Maybe half the time or something, you should figure things out for yourself. We usually seek a guide or mentor. This is bullshit. At least if you have a decently high IQ. Develop the meta-skill of figuring shit out for yourself. Because it’s incredibly powerful for the parts of life where you’re forging new territory, and mentors can’t really help you. It’s good to listen to advice and learn as much as you can from others, but equally important to learn to listen to yourself, analyze and de-construct your own learning process, and always be becoming the best version of yourself whether or not you have external guidance and feedback.

Truthfulness

Another one that should be wayyy up. This one I’ve always had trouble with, because if you can create your own reality and manipulate things to be better by lying, shouldn’t you? Well, sometimes yes, but (far) more often no.

I learned this one the hard way. Cheating on your girlfriend isn’t okay, even if you think she won’t figure it out (which she probably will, at least on some level,) because lying, itself, is destructive and evil.

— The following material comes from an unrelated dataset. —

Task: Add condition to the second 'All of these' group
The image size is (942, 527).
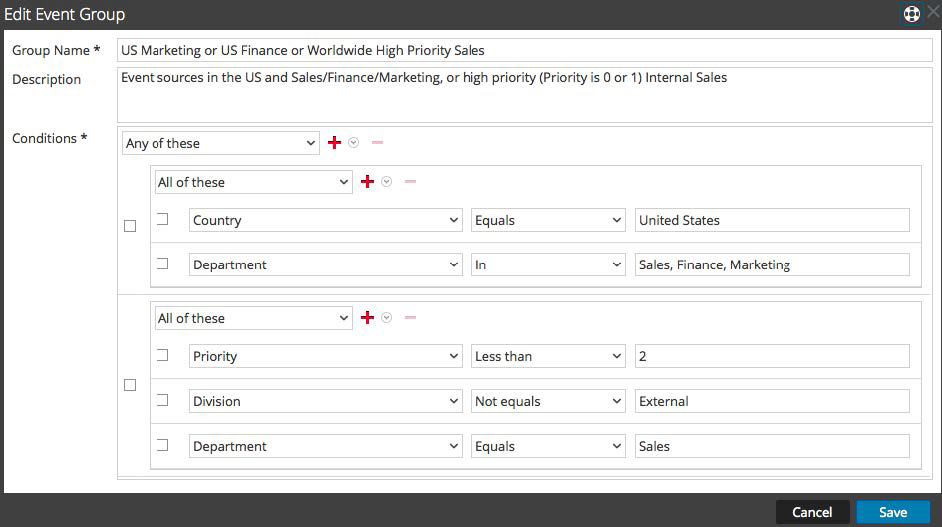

Again, are there exceptions? I suppose. But mostly only in survival situations, or very dire circumstances, where you are virtually forced to lie for a deeply incongruent good. The more close in proximity, also, the more important truth is. So being truthful with yourself is the biggest one. We lie to ourselves quite a lot. Hide certain truths and realities from ourselves, factual and informational, and pretend that we believe or desire one thing when we really believe or want the opposite. Etc. Lying is always a temporary distortion, and will eventually be obliterated or integrated into a higher truth. But if you would rather not be obliterated, I would suggest, just always be as truthful as possible. Honest, open, assertive, real, facing the facts, be who you are, and you will eventually find ya way. That’s it for now homies. Peace.